Grades are helpful for JP and David because they frame the feedback. If someone says that JP wasn’t clear and graded the message as a 60, JP knows that he really wasn’t clear. If, however, someone says that he wasn’t clear and graded the messages as a 98, he knows that he was sufficiently clear.
If you’re not in a leadership position, ask your boss if you could give him feedback. He may be resistant, but if he experiences the fruit of your feedback, he will see you as a catalyst for growth in his life. Alternatively, you could ask your boss for feedback. Ask him how he believes you could grow in your position. No boss will be put off by that question and will hold you in a better position in his mind.
This same principle applies for volunteers. Volunteers can ask their leaders how they can improve in serving.
John also encourages people who believe they are in a feedback-resistant culture to examine their own hearts.

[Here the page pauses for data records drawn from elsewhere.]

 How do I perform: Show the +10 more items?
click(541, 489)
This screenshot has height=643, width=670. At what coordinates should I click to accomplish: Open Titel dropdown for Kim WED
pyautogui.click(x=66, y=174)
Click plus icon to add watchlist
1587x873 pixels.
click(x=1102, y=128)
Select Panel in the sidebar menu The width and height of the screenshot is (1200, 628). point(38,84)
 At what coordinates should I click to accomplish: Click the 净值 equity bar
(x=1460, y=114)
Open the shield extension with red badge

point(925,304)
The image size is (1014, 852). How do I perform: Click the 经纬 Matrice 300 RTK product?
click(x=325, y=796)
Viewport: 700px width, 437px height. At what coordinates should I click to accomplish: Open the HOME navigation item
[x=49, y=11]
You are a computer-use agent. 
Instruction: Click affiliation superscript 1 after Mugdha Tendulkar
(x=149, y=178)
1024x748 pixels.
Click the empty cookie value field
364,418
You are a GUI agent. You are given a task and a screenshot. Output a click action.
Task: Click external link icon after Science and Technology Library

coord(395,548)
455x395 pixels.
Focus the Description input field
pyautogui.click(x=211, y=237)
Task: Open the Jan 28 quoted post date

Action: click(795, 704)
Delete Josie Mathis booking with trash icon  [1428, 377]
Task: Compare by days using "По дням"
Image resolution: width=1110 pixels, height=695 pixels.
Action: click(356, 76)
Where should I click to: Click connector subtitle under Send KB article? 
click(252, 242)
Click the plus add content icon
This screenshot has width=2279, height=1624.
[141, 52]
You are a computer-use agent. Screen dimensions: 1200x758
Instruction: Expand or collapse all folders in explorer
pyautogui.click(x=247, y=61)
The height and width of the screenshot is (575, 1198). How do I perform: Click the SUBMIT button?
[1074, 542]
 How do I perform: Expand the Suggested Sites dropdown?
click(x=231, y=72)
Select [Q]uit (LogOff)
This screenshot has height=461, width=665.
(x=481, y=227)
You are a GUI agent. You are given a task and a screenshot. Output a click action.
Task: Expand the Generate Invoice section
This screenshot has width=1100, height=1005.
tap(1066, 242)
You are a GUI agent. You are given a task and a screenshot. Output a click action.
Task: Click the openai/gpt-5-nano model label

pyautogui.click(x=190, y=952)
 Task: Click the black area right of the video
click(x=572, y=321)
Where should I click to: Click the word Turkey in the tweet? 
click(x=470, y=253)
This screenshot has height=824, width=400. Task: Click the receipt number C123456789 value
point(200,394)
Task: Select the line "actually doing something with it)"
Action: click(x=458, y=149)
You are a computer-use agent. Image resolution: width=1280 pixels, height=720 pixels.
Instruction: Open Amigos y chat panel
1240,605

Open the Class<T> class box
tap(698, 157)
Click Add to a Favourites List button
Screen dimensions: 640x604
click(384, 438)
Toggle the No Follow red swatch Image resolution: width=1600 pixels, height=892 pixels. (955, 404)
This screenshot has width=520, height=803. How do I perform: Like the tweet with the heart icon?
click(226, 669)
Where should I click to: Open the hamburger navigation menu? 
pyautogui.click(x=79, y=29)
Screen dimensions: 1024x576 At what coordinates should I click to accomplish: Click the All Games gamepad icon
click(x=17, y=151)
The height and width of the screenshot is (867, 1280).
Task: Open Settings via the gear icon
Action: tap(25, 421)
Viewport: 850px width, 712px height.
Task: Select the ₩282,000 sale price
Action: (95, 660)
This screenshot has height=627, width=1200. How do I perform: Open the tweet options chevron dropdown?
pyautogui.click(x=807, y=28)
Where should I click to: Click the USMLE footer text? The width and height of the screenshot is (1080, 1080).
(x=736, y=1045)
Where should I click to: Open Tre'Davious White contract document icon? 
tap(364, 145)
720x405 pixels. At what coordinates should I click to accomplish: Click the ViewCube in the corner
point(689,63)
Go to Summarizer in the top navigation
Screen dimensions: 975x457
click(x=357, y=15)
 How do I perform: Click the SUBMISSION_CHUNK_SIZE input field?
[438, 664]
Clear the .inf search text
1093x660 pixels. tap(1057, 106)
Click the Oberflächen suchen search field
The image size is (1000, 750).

Before giving feedback again, make sure to point out things leadership is doing well. Ensure that you are not a constant critic.
12. Which is better - giving or receiving feedback? (34:21)
JP and David jokingly give Adam feedback on this question, saying they can’t choose just one. Both are equally important.
To Round It All Up
“Feedback matters because the mission matters.” - John McGee
Feedback should come from a position of love, encouraging the receiver to keep going. Lives, ministries, parenting, and marriages can all grow stronger because of healthy feedback.
From May 25-27, Watermark will host the Awaken Conference for anyone ages 21-34 who want to see the church thrive in their city. Happening at the Dallas Convention Center, the conference will inspire you with amazing teaching, world-class worship, and discussions on what it means to be and mobilize the church in your city. Visit awaken.live for more information.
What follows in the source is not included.